EXPLORE THE MATERIAL -
(a) According to the text about plant medicine, how long has the writer been working with it?
(b) In the text about plant medicine, take the part that opens with the words containing "I have also" and closes with "if you like.", and write it out again with "restart" changed to "relaunch".

I have been working with plant medicine for more than three years now and I posted about my first Ayahuasca experience in Peru. I received mostly great reactions from friends. I also got some negative feedback and lost a few friends over it.
I have also decided to restart my YouTube channel for those of you who like videos so here is today’s video and you can subscribe to my YouTube channel if you like.
What you find online and in books about plant medicine is mostly misleading, scary and poorly documented. It is most of the time the exact opposite of my own experience. I know some of my friends and family are worried about me and either trying to make me stop my progress or simply disappeared as friends. I guess this means they aren’t real friends if they cannot have some compassion, patience and understanding for my work. I will not have any hard feelings if you decide to stop following what I publish or take some distance.

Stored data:
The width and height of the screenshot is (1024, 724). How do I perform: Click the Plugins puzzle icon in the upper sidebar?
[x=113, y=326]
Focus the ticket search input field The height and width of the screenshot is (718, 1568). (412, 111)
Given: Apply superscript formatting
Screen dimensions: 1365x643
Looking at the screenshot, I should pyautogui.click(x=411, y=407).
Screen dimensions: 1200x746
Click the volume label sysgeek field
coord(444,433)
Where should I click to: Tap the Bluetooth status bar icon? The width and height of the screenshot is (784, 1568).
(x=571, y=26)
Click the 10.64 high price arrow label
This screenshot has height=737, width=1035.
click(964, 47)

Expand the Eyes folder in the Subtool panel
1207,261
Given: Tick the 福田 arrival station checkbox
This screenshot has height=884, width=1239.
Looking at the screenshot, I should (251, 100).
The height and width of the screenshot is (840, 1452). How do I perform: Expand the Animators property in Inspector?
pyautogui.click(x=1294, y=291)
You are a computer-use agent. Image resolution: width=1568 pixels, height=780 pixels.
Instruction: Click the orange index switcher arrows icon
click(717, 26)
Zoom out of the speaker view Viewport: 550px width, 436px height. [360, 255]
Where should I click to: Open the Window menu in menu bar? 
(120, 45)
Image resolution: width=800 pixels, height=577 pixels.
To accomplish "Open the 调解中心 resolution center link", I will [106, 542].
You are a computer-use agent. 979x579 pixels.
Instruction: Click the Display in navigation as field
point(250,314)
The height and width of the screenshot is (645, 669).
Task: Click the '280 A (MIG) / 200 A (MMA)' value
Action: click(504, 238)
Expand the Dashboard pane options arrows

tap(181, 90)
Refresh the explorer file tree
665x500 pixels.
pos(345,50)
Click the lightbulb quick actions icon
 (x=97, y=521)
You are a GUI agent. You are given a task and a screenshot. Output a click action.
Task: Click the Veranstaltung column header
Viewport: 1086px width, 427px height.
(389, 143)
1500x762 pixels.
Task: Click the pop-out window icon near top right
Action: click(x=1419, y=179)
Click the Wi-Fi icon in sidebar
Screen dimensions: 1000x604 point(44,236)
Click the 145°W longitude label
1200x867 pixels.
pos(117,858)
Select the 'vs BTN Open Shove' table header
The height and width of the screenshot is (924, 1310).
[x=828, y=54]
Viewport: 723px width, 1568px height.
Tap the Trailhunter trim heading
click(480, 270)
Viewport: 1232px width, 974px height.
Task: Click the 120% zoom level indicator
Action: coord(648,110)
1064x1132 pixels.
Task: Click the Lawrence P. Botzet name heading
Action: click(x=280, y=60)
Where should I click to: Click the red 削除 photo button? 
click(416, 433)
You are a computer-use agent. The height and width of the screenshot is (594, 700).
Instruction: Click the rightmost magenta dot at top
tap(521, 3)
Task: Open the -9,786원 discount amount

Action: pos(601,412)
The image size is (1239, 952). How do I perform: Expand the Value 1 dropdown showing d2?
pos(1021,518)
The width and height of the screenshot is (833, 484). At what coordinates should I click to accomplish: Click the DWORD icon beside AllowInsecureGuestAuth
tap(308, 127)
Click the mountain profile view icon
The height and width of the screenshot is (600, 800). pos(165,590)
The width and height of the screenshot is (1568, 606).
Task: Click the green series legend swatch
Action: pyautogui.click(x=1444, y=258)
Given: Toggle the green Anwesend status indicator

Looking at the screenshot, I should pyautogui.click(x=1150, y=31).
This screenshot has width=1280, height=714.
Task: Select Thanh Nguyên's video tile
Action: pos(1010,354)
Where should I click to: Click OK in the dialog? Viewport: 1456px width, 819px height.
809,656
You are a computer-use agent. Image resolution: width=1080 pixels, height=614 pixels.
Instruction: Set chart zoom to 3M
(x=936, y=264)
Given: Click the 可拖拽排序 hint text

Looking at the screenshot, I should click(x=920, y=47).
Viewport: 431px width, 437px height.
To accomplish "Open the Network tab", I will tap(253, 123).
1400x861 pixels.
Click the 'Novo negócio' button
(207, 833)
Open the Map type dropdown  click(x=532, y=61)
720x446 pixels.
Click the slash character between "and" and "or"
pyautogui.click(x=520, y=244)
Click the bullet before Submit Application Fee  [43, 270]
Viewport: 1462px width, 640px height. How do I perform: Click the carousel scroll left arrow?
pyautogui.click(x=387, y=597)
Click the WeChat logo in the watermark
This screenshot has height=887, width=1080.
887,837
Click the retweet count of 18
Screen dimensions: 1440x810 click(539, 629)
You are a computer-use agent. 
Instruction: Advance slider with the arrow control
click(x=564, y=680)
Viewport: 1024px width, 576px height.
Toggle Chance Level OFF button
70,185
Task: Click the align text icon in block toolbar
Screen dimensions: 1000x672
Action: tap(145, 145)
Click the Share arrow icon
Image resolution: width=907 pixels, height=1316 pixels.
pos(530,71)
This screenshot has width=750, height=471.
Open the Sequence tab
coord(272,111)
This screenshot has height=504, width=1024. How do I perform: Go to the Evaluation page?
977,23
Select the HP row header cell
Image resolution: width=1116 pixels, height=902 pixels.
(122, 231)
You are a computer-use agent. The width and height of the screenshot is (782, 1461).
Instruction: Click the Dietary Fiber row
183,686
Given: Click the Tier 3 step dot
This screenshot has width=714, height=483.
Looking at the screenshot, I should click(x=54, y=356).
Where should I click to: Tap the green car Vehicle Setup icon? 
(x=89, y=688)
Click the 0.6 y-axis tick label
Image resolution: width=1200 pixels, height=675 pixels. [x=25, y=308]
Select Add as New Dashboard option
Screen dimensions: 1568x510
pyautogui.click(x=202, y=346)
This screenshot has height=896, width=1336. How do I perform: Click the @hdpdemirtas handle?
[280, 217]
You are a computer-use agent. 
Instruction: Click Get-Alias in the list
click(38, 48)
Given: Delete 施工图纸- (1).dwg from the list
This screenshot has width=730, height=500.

RESULTS -
(a) More than three years.

(b)
I have also decided to relaunch my YouTube channel for those of you who like videos so here is today’s video and you can subscribe to my YouTube channel if you like.